## PROBLEMAS
A. Traduce al inglés esta oración del documento: "Al entrar en la categoría del debate público, el lenguaje no es trivial."
B. Enumera, por favor, todas las expresiones entre comillas que aparecen en el último párrafo del documento, en el orden en que figuran.
C. Imprime sin cambios el fragmento del documento que comienza con "Que un niño" y continúa hasta "tengamos esas intenciones.".

## DOCUMENTO
———

Que un niño de cuatro años diga “mi nana” es algo que nos puede parecer tierno o no (a mí no, porque creo que ahí está la semilla de las discriminaciones futuras, aunque es una mirada muy personal). Sin embargo, decir “las nanas” como rótulo general, es algo completamente distinto, cargado de discriminación, aunque no tengamos esas intenciones.

Al entrar en la categoría del debate público, el lenguaje no es trivial. Bien lo sabemos quienes hemos estado alegando todas estas semanas por si decimos dictadura o régimen militar. Bien lo sabemos quienes no soportamos que se diga “excesos” cuando lo que se quiere esconder es la “tortura”. En el mismo ámbito, usar apelativos cariñosos sin develar lo que realmente juegan estas trabajadoras en nuestra estructura productiva, es condenarlas a un no-nombre (a un “alias”, más bien) con el que salir a pelear sus derechos de igual a igual. Así como largamente les hemos dicho “cholitos” a las personas de etnias altiplánicas, pero de a poco hemos comprendido que no es compatible llamarlos así y luchar por sus derechos al mismo tiempo, deberíamos comprender que con las trabajadoras de casa particular sucede lo mismo: mientras sigamos acompañando la lucha por su igualdad sin llamar su quehacer como ellas lo llaman, estamos fritos.

En medios y redes sociales, se habla de “las nanas”. Alguien hoy me mencionó un evento llamado “The walking nanas”: todos deberían ir con el uniforme que se les exige en este barrio. Me mencionan, también, que Javiera Díaz de Valdés se ofrece para bañarse en una piscina vestida de nana. Se entiende perfectamente que estas ideas van en la dirección de enrostrar a esa sociedad burbuja de Inés Pérez y muchos otros, el absurdo de lo que defienden. Se comprende que la idea es decirles: “están haciendo el ridículo”.

El problema que subyace a todo esto es que, detrás de estos hechos creativos, detrás de esta indignación de red social y de hashtag, no hay sustento que permita cambiar de fondo, estructuralmente, las condiciones en que las trabajadoras de casa particular son tratadas en Chile. El problema es que, mientras sigamos diciéndoles “nanas”, seguimos trabajando con una categoría performática, no con una categoría política. Y mientras no comencemos a pensar la reivindicación desde la política –como nos mostraron soberbiamente los estudiantes este año – no pasaremos de la anécdota, por creativa que sea. Es el equivalente a esa inocua y equivocada campaña “maricón el que maltrata a una mujer”, que evade la categoría adecuada, cual es “delincuente” y en muchos casos, “femicida”.

———

## DATOS PROPORCIONADOS
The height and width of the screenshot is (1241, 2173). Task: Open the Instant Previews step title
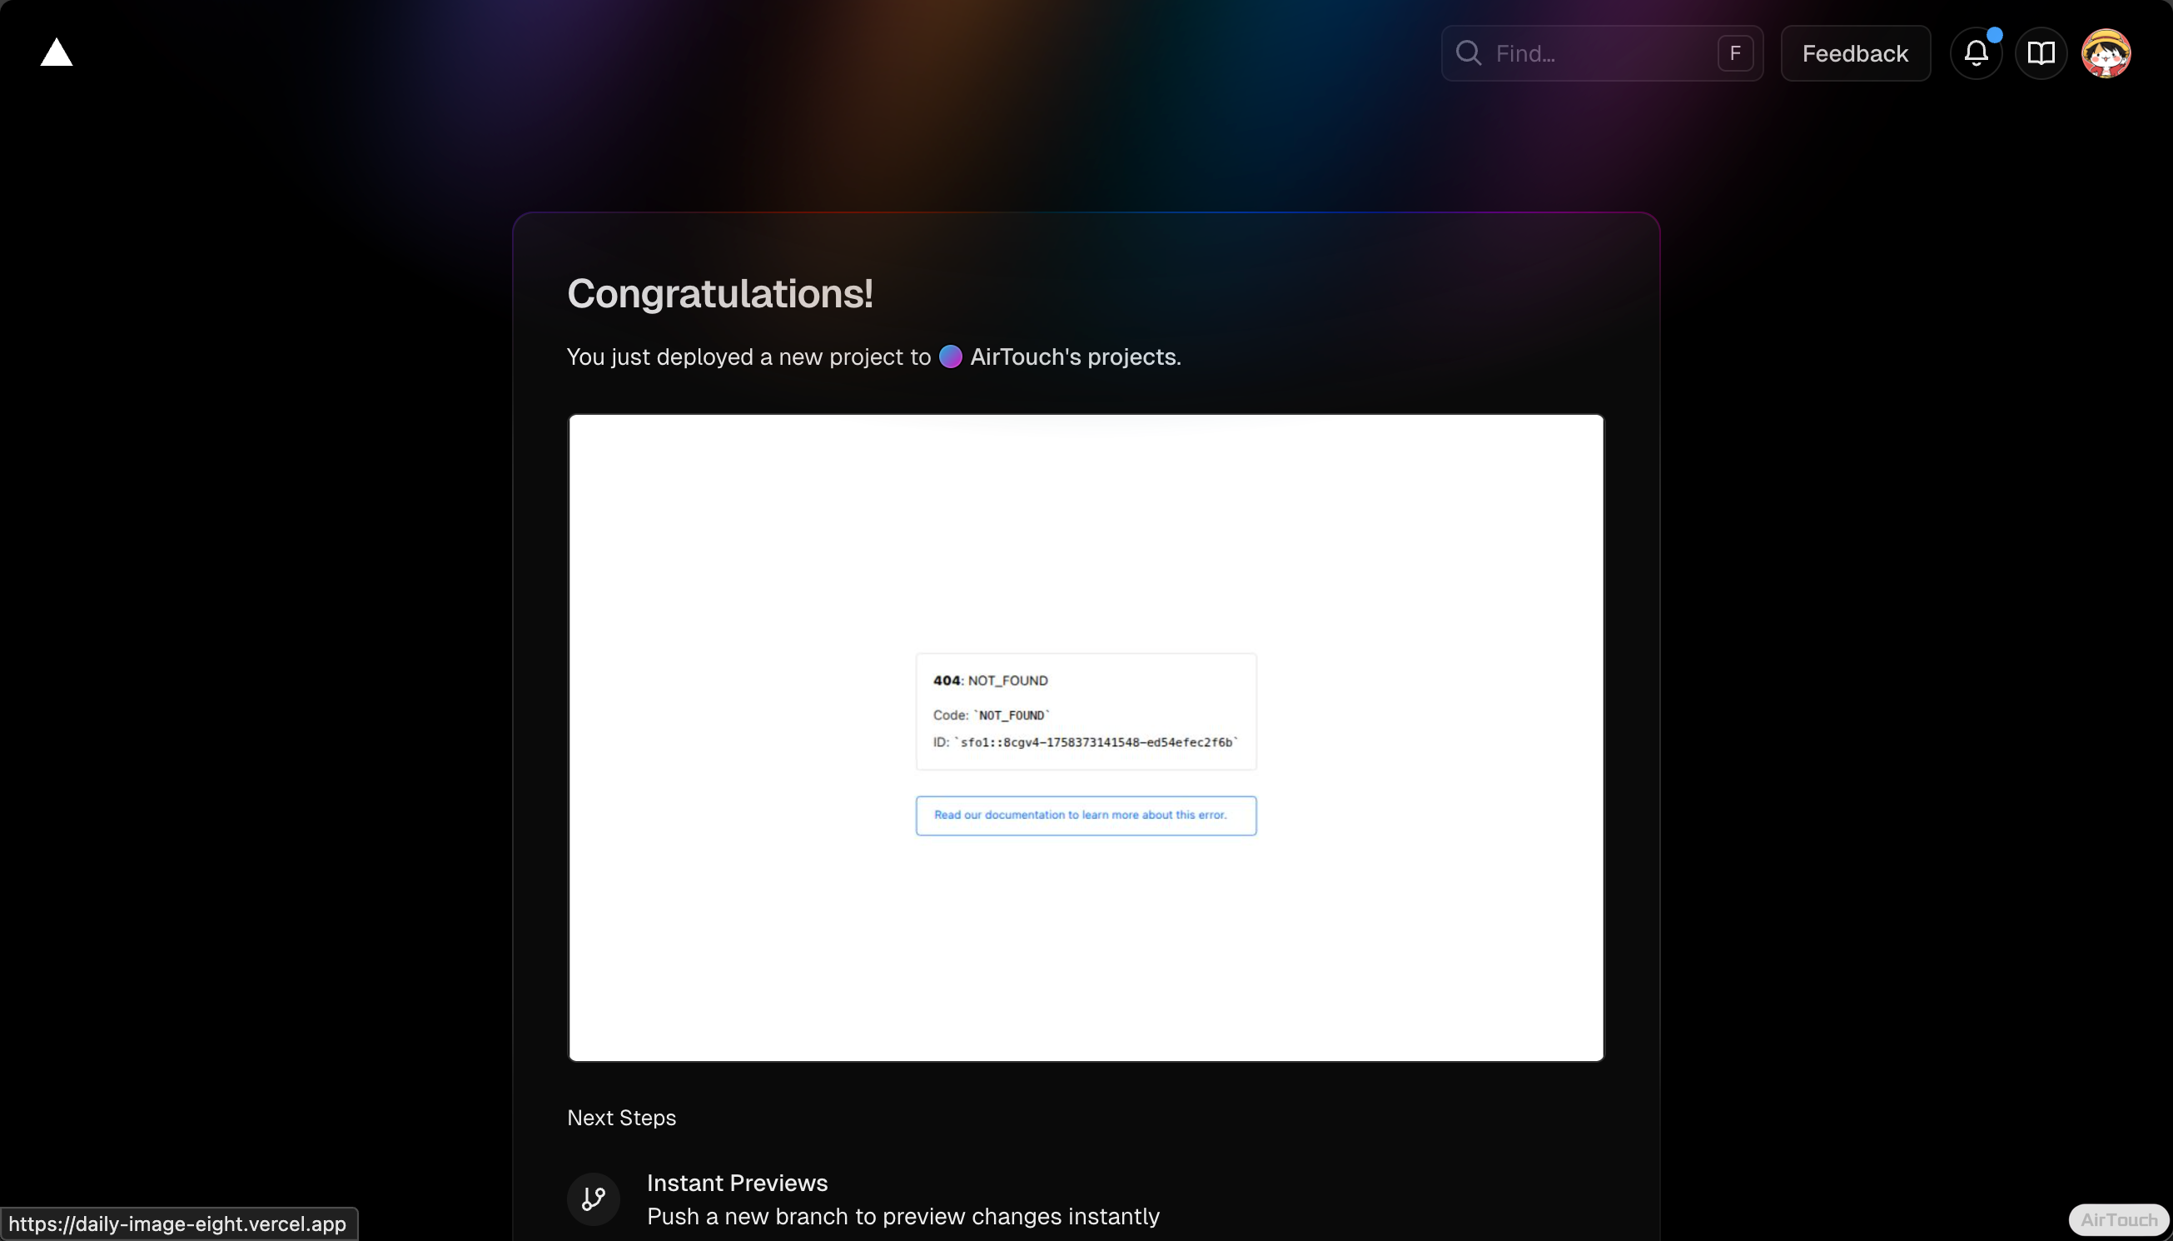pos(737,1182)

———

## RESPUESTAS DADAS
A. Once it enters the realm of public debate, language is not trivial.

B.
"nanas"
"maricón el que maltrata a una mujer"
"delincuente"
"femicida"

C.
Que un niño de cuatro años diga “mi nana” es algo que nos puede parecer tierno o no (a mí no, porque creo que ahí está la semilla de las discriminaciones futuras, aunque es una mirada muy personal). Sin embargo, decir “las nanas” como rótulo general, es algo completamente distinto, cargado de discriminación, aunque no tengamos esas intenciones.